- [HOW TO COMPLETE THIS TASK]
Set down the entries once more exactly as they were written.

──────── DATA PROVIDED ────────

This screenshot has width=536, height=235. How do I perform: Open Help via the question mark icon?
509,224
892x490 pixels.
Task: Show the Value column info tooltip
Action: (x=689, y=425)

────────

- [REPLY]
This screenshot has width=536, height=235. How do I perform: Open Help via the question mark icon?
509,224
892x490 pixels.
Task: Show the Value column info tooltip
Action: (x=689, y=425)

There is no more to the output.